Put the lines below, from the one containing "Launch Impact DVD 7614 desktop icon" through the last line, into a JSON list of strings with one string per line, skipping blank lines. Leave the pictures out of the answer.
-- Start Records supplied --
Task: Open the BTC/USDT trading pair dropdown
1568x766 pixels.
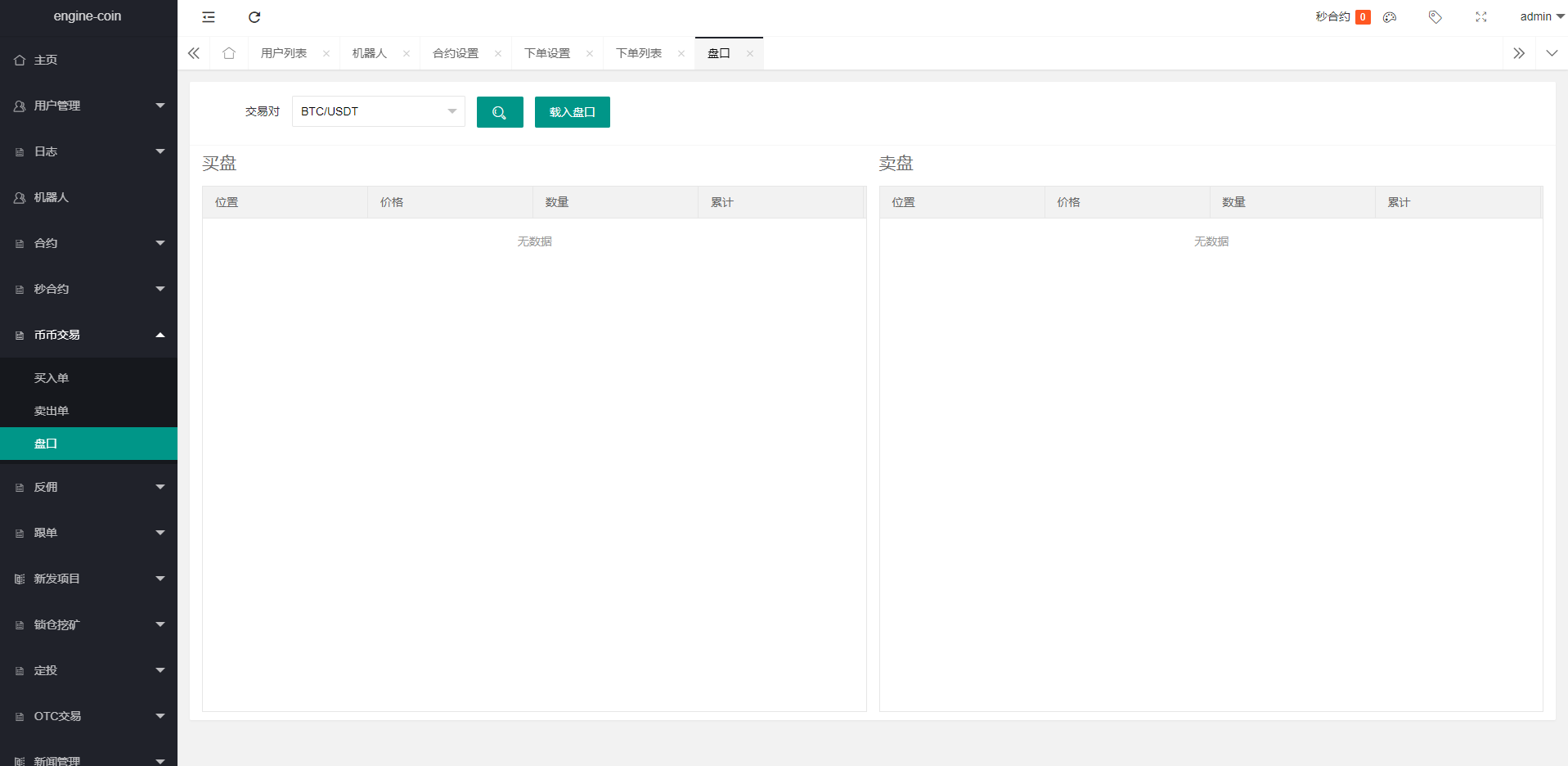Action: (x=378, y=111)
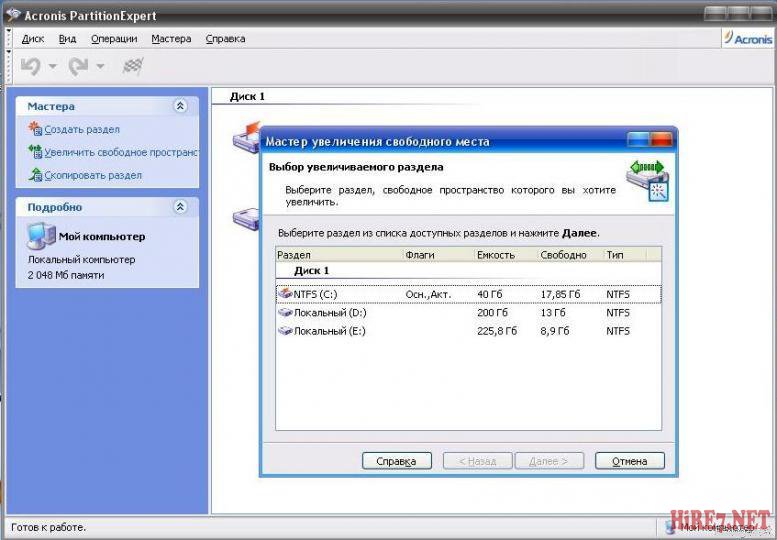The height and width of the screenshot is (540, 777).
Task: Sort partitions by Свободно column header
Action: pos(563,255)

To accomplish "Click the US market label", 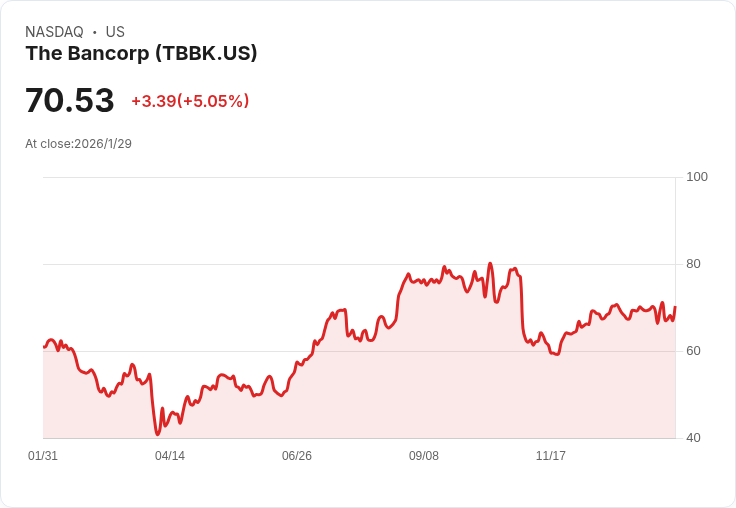I will click(x=115, y=32).
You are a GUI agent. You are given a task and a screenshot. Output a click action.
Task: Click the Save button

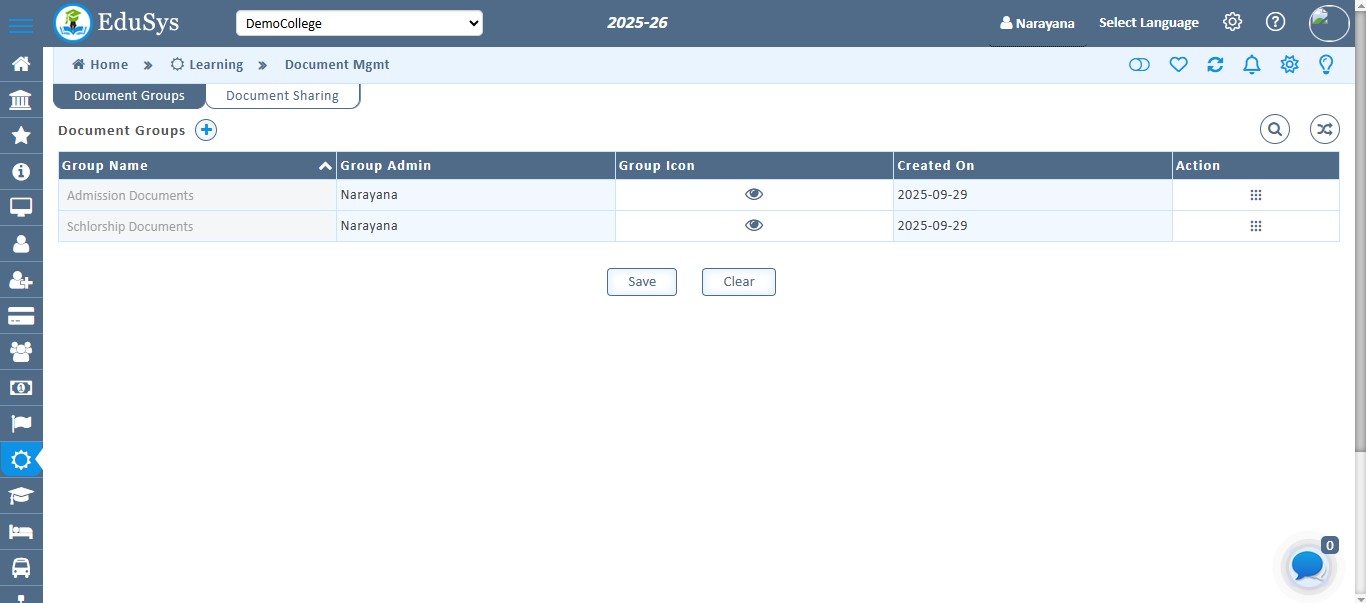coord(641,281)
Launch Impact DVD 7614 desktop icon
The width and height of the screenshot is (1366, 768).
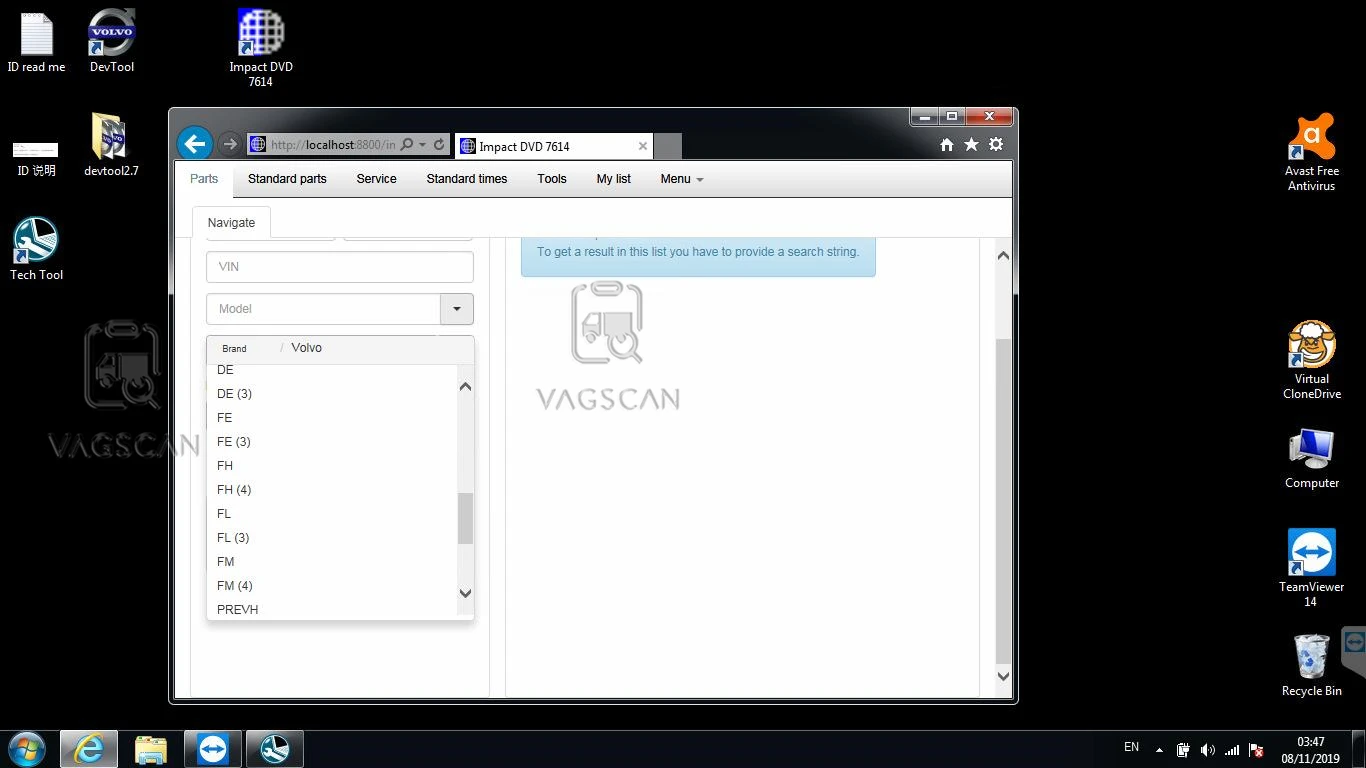click(x=261, y=48)
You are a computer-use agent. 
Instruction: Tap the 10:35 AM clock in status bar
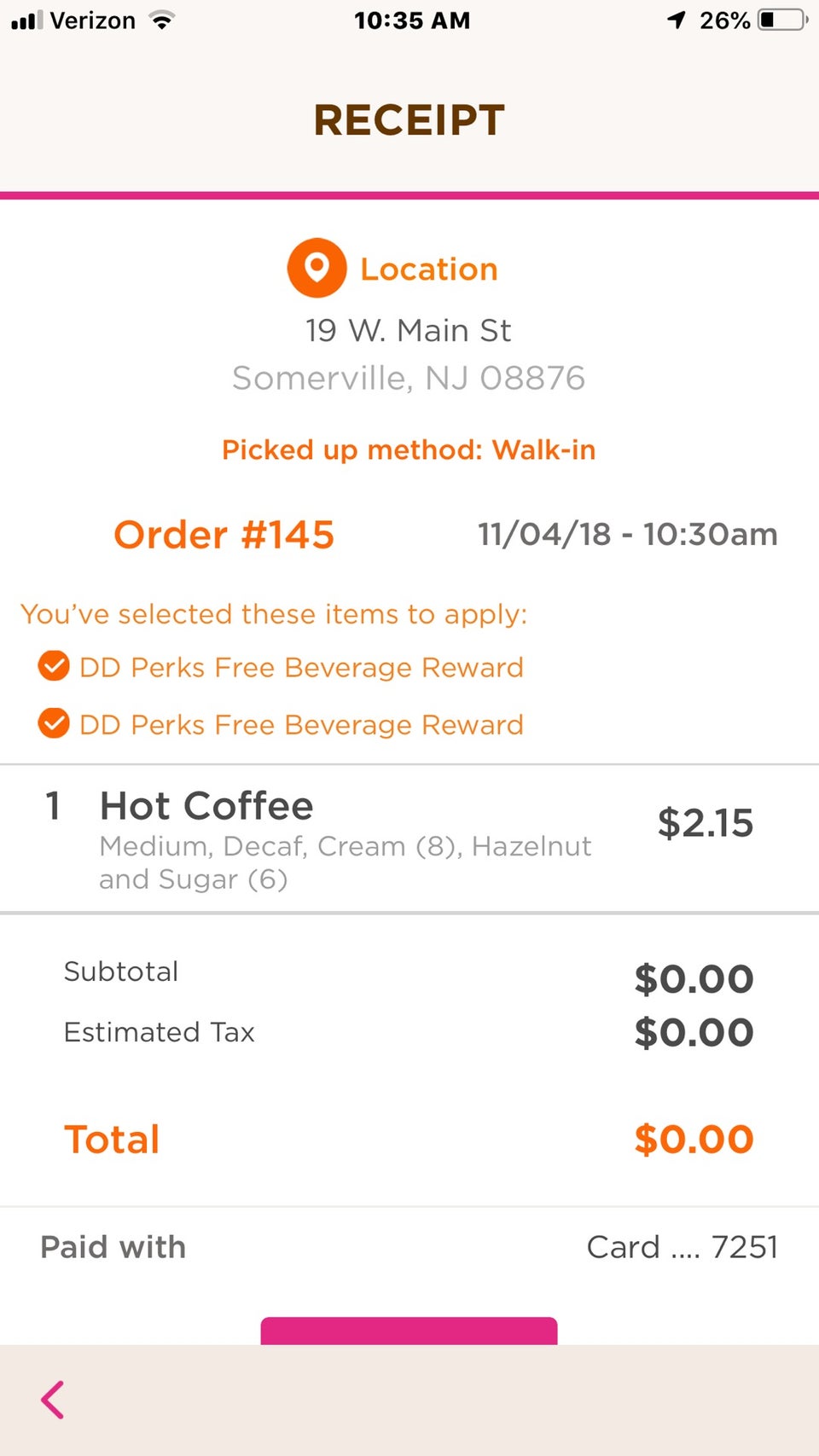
-- End Records supplied --
- **Answer to the problem**
[
  "Launch Impact DVD 7614 desktop icon",
  "The width and height of the screenshot is (1366, 768).",
  "click(x=261, y=48)",
  "You are a computer-use agent. ",
  "Instruction: Tap the 10:35 AM clock in status bar"
]